Наладившееся в те годы общение с Домом Зарубежья способствовало росту известности имени Голлербаха на родине. Первоначальная дюжина картин, которую я протащила через таможню, не декларируя, выросла со временем в самое большое собрание его работ не только в России, но, думаю, и в США: по последнему счету там находится 218 его работ, законченных картин, альбомов и эскизов. Старший сотрудник Дома Зарубежья Инна Розанова рассказывала о многих российских выставках С.Л. Голлербаха: первая, «Новый свет», прошла в уже далеком 2010 году; к 90-летию Голлербаха в 2013–2014 гг. была организована его персональная выставка «Нью-Йоркский блокнот», по названию его книги эссеистики, изданной «Новым Журналом», в 2018-м часть работ Голлербаха была доставлена на выставку в Областной художественный музей Крамского в Воронеж; в 2020-м персональная выставка живописи и графики Голлербаха состоялась в стенах Дома Зарубежья – она была приурочена к открытию нового здания Музея Русского Зарубежья; но самая необычная экспозиция Сергея Голлербаха открылась в Москве в феврале 2020 года под названием «Жаркие тени города» (одна из первых его книг): в виде больших планшетных листов копии с его самых интересных живописных и графических работ висели на станции московского метро «Выставочная». 

К сожалению, Сережа не мог присутствовать на открытии последних его выставок в Москве. Из-за проблем со зрением он даже не мог разглядеть фотографий оттуда. Я старалась, как могла, рассказать о них по телефону. Он вздыхал и говорил: «Кто бы мог подумать...» Известность в России Сереже явно льстила, хотя он и делал вид, что это для него всего лишь приятная неожиданность. Однако он признался поэтессе Валентине Синкевич, что, начав ездить в Россию, он ощутил себя «более полным человеком».

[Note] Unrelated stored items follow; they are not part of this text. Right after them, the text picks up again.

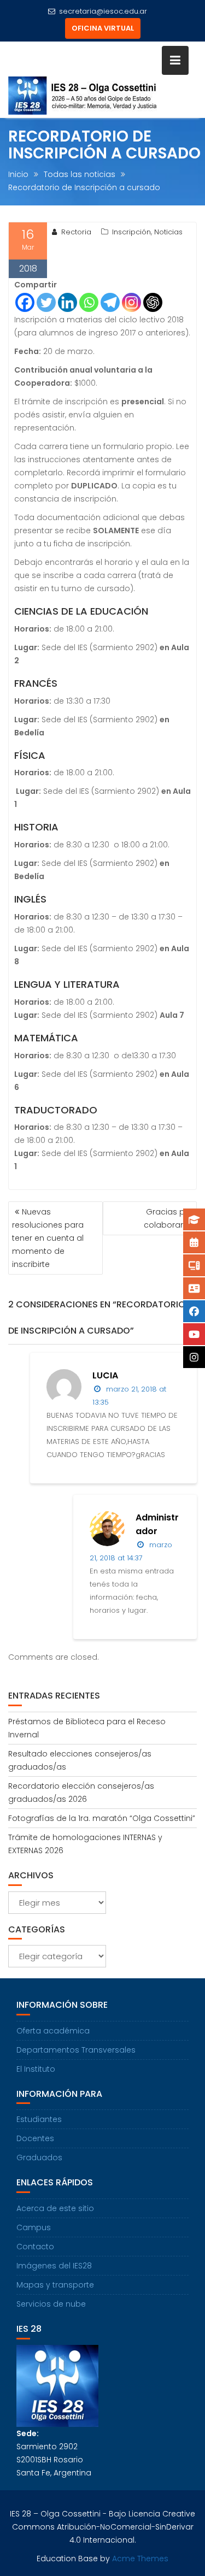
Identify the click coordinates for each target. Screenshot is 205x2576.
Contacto (35, 2246)
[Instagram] (131, 302)
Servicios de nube (51, 2303)
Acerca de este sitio (55, 2208)
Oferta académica (53, 2030)
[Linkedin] (67, 302)
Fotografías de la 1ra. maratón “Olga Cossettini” (101, 1818)
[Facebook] (24, 302)
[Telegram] (110, 302)
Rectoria (76, 232)
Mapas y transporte (55, 2284)
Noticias (168, 232)
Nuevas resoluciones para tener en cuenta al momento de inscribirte (48, 1238)
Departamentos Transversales (76, 2049)
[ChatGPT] (152, 302)
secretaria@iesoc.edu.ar (103, 11)
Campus (33, 2227)
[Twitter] (46, 302)
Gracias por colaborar (168, 1218)
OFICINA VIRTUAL (103, 28)
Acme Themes (140, 2558)
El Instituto (35, 2069)
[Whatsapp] (88, 302)
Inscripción (131, 232)
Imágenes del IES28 (54, 2265)
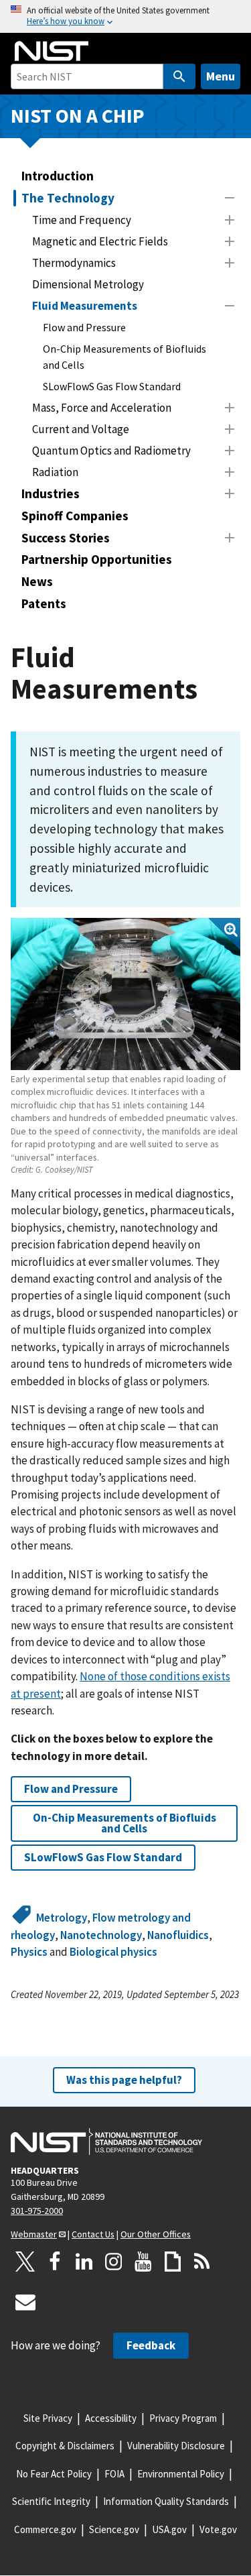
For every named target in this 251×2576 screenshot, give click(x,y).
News (37, 581)
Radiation (55, 472)
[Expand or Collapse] (229, 198)
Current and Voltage (80, 429)
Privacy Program (183, 2418)
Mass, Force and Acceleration (101, 407)
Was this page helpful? (124, 2079)
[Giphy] (172, 2261)
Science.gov (114, 2529)
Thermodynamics (74, 262)
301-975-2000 (37, 2211)
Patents (43, 603)
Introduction (57, 176)
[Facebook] (55, 2261)
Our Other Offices (155, 2234)
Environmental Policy (180, 2473)
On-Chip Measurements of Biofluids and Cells (124, 356)
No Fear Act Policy (54, 2473)
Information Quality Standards (166, 2501)
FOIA (114, 2473)
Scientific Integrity (51, 2501)
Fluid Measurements (84, 305)
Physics (29, 1951)
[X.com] (25, 2261)
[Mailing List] (25, 2302)
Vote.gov (218, 2529)
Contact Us (93, 2234)
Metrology (61, 1917)
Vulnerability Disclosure (176, 2445)
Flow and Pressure (84, 327)
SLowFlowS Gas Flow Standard (112, 386)
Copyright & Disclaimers (64, 2445)
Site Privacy (47, 2418)
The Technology (67, 198)
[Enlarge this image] (125, 994)
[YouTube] (143, 2261)
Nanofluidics (178, 1935)
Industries (50, 493)
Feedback (151, 2345)
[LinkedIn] (84, 2261)
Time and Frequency (81, 220)
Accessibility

По мере ухода из жизни наших современников, учащались его звонки из Нью-Йорка ко мне во Флориду. О чем мы только ни говорили: вспоминали общих друзей, делились анекдотами, обсуждали последние новости... обо всем, кроме обычной стариковской темы – болезни. А ведь ему было на что пожаловаться: почти совсем слепой, с ослабевшими ногами (приходилось пользовался ходунком) страдавший и другими недугами, он до конца оставался оптимистом; его живой ум продолжал следить за происходящим в мире. Как бы он отнесся к событиям сегодняшнего дня? Мы не во всем бывали согласны, но, думаю, не ошибусь, предполагая, что пережив, как и я, Вторую мировую, Сережа – так любивший жизнь и в душе пацифист – воспринял бы новую войну, разразившуюся уже после его смерти, как великую катастрофу. Зато вспоминаю, что ему непременно хотелось дожить до результатов последних президентских выборов в Америке. И он дожил. А за три дня до того, 1 ноября 2020 года, он отпраздновал шампанским и икрой свой 97-ой день рождения. Икра была черная, а шампанское – «царское», Veuve Clicquot. По высшему разряду. Другого он не признавал ни в жизни, ни в искусстве.

 

 


1. Встреча с эмиграцией: Из переписки Иванова-Разумника 1942–1946 годов / Ред.-сост. Ольга Раевская-Хьюз. Москва, Париж: «Русский путь»; YMCA-Press, 2001.

2. Судьбы поколения 1920–1930-х годов в эмиграции: Очерки и воспоминания / Ред.-сост. Людмила Флам. Москва: «Русский путь». 2006.